Having a central communication point allows for accurate collection of data as to when and where referrals are coming and who is receiving these patients
Recording of call from the referring hospital and all calls are logged, therefore providing historical record that EMTALA considerations were covered
Allows for the call to be received by someone with basic medical training, i.e. EMT versus the usual system of using the hospital switchboard
Provides a link to the hospital for notification, bed assignment and insurance information needs
The initial phase of this project has been a resounding success. The Transfer Center has streamlined our process, and has accomplished the “one call does it all” approach that we were seeking. Conservative estimates show 10-20% increased call volumes. Some services such as the trauma program have carved out new markets. Internal physicians have called this new process “revolutionary”. External physicians state, “This is the best thing that KU has ever done”. A satisfaction survey was created and results show for both internal and external parties a 95% rating of the Transfer Center as very good to excellent. For the first time, our institution has a great deal of data on these referral calls. Among many things, we know where these patients come from and where they are going (see example Figure 2). When problems arise, we know about the issue immediately and more importantly in time to impact the situation. The fact that these calls are recorded has proven useful on many occasions. We are now moving to implementing this service for all referrals to this hospital.
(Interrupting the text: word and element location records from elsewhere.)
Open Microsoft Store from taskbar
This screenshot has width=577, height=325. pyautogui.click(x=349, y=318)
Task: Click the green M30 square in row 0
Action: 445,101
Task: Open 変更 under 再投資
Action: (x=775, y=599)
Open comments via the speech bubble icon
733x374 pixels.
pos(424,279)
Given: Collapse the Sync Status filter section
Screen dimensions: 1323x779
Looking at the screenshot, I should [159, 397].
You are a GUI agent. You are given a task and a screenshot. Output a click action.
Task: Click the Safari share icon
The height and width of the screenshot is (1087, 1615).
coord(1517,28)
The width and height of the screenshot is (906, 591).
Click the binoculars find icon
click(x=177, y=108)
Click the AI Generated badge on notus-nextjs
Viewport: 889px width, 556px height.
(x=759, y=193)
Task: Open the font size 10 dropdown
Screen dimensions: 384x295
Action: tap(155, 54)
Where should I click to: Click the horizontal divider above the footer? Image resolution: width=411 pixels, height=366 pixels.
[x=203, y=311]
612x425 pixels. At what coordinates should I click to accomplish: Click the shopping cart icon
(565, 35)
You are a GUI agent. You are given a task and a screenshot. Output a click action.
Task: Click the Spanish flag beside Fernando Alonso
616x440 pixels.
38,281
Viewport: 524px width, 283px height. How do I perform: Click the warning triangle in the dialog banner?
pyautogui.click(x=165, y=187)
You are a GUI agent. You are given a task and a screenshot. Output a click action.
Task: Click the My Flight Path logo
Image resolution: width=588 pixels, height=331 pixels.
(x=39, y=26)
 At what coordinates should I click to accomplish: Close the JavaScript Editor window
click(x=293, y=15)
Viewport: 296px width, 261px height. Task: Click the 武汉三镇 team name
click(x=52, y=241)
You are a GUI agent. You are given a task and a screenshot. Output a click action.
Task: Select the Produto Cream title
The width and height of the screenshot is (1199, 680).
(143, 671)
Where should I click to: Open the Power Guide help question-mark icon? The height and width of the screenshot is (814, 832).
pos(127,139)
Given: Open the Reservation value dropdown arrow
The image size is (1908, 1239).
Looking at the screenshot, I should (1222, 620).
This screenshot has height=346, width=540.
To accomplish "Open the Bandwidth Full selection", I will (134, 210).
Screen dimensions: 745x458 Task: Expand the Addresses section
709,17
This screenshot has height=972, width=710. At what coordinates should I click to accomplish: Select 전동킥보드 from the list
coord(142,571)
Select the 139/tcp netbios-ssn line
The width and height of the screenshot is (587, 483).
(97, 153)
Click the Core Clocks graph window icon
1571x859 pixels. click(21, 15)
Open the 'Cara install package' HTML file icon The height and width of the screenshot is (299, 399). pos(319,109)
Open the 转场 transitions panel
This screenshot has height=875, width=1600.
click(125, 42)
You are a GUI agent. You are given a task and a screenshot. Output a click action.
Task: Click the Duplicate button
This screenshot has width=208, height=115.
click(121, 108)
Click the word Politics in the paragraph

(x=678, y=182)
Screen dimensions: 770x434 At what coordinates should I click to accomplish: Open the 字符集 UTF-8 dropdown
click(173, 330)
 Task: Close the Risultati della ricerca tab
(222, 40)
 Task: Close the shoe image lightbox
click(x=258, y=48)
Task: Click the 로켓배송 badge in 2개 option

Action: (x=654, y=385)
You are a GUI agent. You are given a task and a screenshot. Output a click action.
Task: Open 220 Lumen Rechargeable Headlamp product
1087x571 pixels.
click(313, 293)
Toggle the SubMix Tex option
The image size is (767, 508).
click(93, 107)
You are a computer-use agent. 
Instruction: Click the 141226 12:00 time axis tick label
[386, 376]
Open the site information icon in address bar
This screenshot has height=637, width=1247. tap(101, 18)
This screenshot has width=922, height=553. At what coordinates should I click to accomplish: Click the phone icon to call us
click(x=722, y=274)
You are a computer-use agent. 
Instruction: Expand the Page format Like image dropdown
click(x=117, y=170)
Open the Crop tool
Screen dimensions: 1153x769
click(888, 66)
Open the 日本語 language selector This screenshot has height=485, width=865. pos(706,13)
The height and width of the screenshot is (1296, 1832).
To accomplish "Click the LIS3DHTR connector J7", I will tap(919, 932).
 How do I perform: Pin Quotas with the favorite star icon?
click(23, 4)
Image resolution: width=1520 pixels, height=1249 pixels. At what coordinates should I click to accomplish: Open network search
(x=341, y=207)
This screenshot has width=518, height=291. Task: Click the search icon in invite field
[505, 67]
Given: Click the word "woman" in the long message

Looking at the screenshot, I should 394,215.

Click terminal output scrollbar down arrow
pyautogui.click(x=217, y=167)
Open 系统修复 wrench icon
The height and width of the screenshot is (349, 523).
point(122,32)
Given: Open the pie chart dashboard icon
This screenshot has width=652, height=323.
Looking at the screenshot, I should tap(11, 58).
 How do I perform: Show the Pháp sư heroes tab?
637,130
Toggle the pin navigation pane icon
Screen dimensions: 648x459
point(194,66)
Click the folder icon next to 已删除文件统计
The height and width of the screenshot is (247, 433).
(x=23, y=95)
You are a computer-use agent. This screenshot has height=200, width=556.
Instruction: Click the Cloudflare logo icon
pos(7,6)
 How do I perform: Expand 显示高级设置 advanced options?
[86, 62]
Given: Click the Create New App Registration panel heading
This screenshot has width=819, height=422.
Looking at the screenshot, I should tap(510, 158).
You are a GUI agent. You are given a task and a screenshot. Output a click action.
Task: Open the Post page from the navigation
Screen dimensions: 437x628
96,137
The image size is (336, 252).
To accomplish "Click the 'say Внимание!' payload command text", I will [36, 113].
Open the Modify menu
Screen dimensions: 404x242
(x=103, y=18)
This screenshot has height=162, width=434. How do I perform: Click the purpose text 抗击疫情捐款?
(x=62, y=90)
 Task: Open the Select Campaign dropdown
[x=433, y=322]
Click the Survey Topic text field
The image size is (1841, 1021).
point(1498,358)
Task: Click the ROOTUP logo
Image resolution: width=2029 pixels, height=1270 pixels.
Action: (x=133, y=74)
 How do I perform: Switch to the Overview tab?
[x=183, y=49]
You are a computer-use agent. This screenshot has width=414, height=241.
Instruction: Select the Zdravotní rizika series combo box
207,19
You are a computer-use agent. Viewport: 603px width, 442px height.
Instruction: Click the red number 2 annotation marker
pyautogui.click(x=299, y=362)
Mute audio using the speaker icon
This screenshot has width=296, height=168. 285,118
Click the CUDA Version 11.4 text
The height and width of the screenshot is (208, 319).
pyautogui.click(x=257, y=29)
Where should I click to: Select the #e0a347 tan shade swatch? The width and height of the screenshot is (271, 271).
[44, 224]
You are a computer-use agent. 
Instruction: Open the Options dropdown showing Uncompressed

This Transfer Center has enabled KUMed to gain control of our transfer process. IT has enabled our institution to turn around a less than favorable reputation and satisfy internal and external customers. Data and recordings from these calls have allowed us to make continual improvements in this process. By outsourcing this program, we have cost effectively accomplished these items. Any cost has been eclipsed by new business and the level of risk avoidance that we now have. A Transfer Center is a valuable tool to any hospital for managing the convoluted process of transfers.